Ways to implement NuCypher slashing protocol #305
Description
When Bob asks Ursula to do a re-encryption for him, there are two ways of misehavior possible:
- Ursula simply doesn't re-encrypt;
- Ursula produces garbage in response to re-encryption request.
It's not clear if we can do the latter on-chain, but we need some sort of agreement between nodes if we want to prove the former.
Here are 2 ways possible to solve this.
- Challenge protocol w/o any side-chain
Let's introduce a "generalized ping". Instead of a real ping, it's a challenge with a response respected from Ursula.
If no response comes, the ping was "unresponded".
In brief, we have nodes ursulas[0..N-1], and many nodes ping one node.
The idea is that the target Ursula cannot distinguish if she's being challenged, or it is a legitimate request which she has to do.
Also she cannot see if any two pings come from the same node or not.
With these assumptions, here's the protocol:
It would be too expensive (in terms of gas) for every Ursula to produce evidence about every other Ursula, so we have to definie which Ursula votes on which.
So, we randomly select who votes on who in the following fashion.
We don't necessarily want other Ursulas to know who "pings" them.
At the beginning of the period, hash of the block when the period is started on Ethereum blockchain is h.
Then we have::
r = hash(sign(eth_pubkey, h))
ursulas_to_challenge = [
closest_hamming_distance(ursulas, hash(r + i))
for i in range(N_to_challenge)]
Importantly, a smart contract can test whether the pseudorandom number r indeed belongs to this Ursula by using precompiled ecrecover method.
So, now each Ursula has N_to_challenge Ursulas to ping during this period.
They have to ping them multiple times (let say, 100) during the current period randomly, while keeping these requests anonymous (so they shouldn't have same IP
addresses).
After having done that, each Ursula has statistics of how much time the challened Ursula was up.
After that, Ursulas vote (using hash-and-reveal protocol) on which Ursula was up for how much time.
If measurement by one of challenging Ursulas is different from the other swarm significantly enough (so that it's not a statistical artifact), this Ursula gets
slashed. So all Ursulas are incentivized to honestly measure uptime of each Ursula with a precision within the specified margins.
In our case, generalized ping is producing a random capsule to re-encrypt and ask to re-encrypt it. It doesn't have to be a decryptable capsule produced by
Alice: Ursula can "re-encrypt" and produce a proof about any capsule.
The problem of this method is that it heavily relies on anonimity of "pings". If that assumption breaks down, a mean Ursula can re-encrypt for one challenging
Ursula and not re-encrypt for the other, causing a disagreement in the network about who is up, essentially breaking the consensus mechanism.
- Sidechain
More detailed design of sidechain happens here
The main idea is to introduce a sidechain where Bob can log re-encryption requests.
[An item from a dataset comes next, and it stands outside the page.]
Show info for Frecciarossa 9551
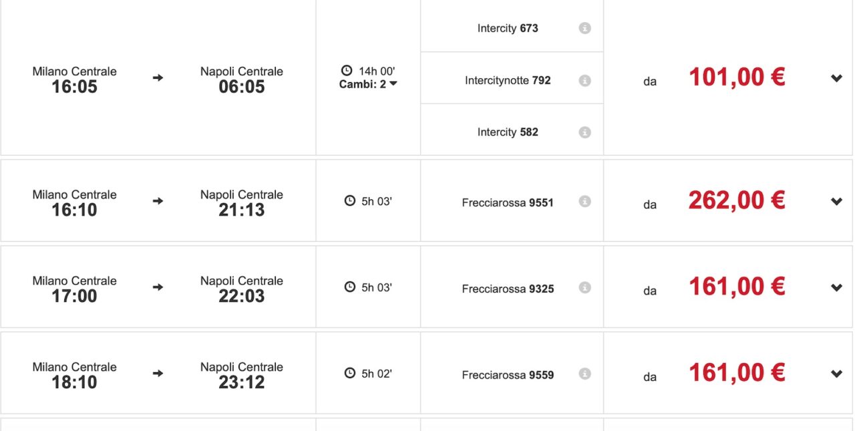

Normally, Bob can just ask Ursula to re-encrypt.
But if Ursula doesn't respond, Bob can publish his request to the side-chain.
When the request is on side-chain, Ursula is forced to re-encrypt, or she will lose some collateral deposit.
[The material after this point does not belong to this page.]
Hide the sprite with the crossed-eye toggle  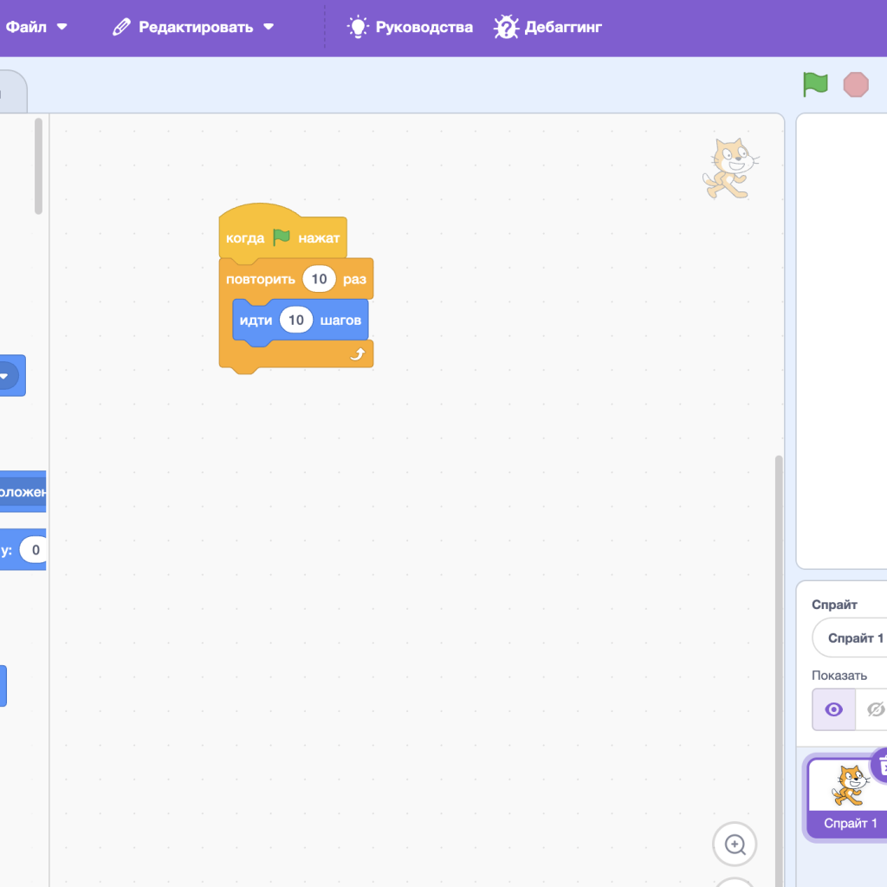coord(875,709)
We don't care if the re-encryption request is repeated in another block of a side-chain ("double spend").
So, the sidechain doesn't have a typical robust consensus mechanism requiring expensive proof of work or complex proof of stake.
So, the protocol can work as follows:
- Bob (and only Bob) can submit the capsule he's re-encrypting (while proving by signature that he has a right to re-encrypt it).
- One Ursula is selected randomly, based on Ethereum block hash, every
dt. - This Ursula should take all the requests of Bobs (and responses by Ursulas) from current mempool, form a block and submit, linking it to the previous block.
- Once the request by Bob is in the block, target Ursula has to respond in certain number of blocks.
- If the current random Ursula doesn't include some request from the mempool, the next one will.
- Bob should not be able to do a DOS attack on the network, thus he can be throttled by requiring a client-side PoW (with increasing difficulty if the requests
are often). - Once Ursula publishes a (signed) response, any Ursula who's currently forming a block can verify it and include in the block.
- An Ursula should continue the chain from the last correct blocks. Blocks which include incorrect requests, or requests which were already recently included,
or made by Ursulas who shouldn've been recently producing any blocks, are considered orphan. - If an Ursula currently on hook somehow produces two different but valid blocks, every other Ursula should use the block which she saw first.
- The longest chain is accepted.
- Every period, Ursulas know exact state of the blockchain, thus they should know exactly which Ursula has to be punished (if) and by how much. Since they know
the same state, they should know exact same information to vote for which Ursula should be slashed and by how much, so they can vote for it using
commit/reveal protocol.
The advantage of this protocol is that no anonimity of all the connections is required.
The disadvantage is that Bob now has to be non-anonymous b/c he has to be signing his requests, in order to prevent DOS attacks on him.